Ratsherr Detlef Tiedemann hat kein Verständnis für die Nutzungseinschränkung des Bolzplatzes in Brauel.

Ratsherr Detlef Tiedemann hat kein Verständnis für die Nutzungseinschränkung des Bolzplatzes in Brauel.

Foto: Millert

Zeven

Zoff um das Kicken auf dem Bolzplatz in Zeven-Brauel

Von Andreas Kurth
12. Dezember 2019 // 17:15

Er wusste zwar von nichts, Ratsherr Detlef Tiedemann (SPD)  erntete dennoch harsche Kritik von Dorfbewohnern. Grund ist ein Schild, das die Nutzungszeiten des „Bolzplatzes“ am Feuerwehrhaus neu regelt.

Anlieger hat sich im Rathaus beschwert

Hintergrund sei, so Tiedemann, dass ein Anlieger der Straße sich im Rathaus massiv über Lärm auf dem Spielplatz während der Mittagszeit beschwert habe. Nun ist die Nutzung des Geländes von 13 bis 15 und nach 20 Uhr untersagt. Die Nutzungszeiten einzuschränken sei eine Sache, die weder durch Verordnung noch Gesetz abgesichert sei, so Tiedemann. Kinder und Jugendliche hätten ohnehin wegen des heutzutage langen Schulunterrichts kaum Zeit, sich schon mittags dort zum Spielen zu treffen.

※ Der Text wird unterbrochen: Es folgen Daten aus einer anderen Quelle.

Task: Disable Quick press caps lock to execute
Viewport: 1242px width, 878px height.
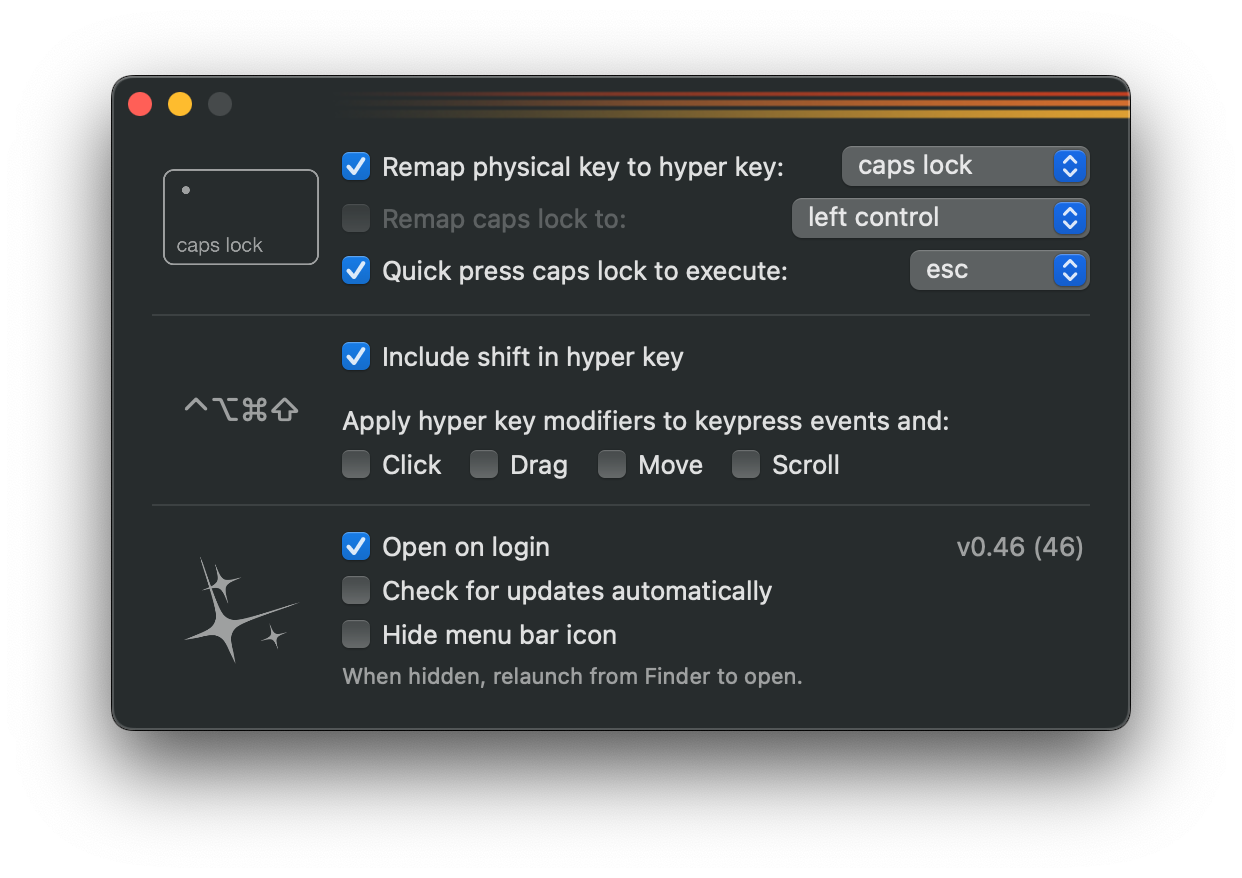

Fricke sah keinen Handlungsbedarf gegen die Einschränlung

Was ihn aber bei der ganzen Angelegenheit am meisten enttäusche, sei, dass niemand vom Ordnungsamt mit ihm als Ortsbeauftragtem für Brauel über das neue Schild gesprochen habe. So müssten die Dorfbewohner annehmen, dass er „diesen Unsinn“ veranlasst habe, und nun sei er der Buhmann. Stadtdirektor Henning Fricke wusste von der Nutzungseinschränkung, sah für sich aber keinen Handlungsbedarf.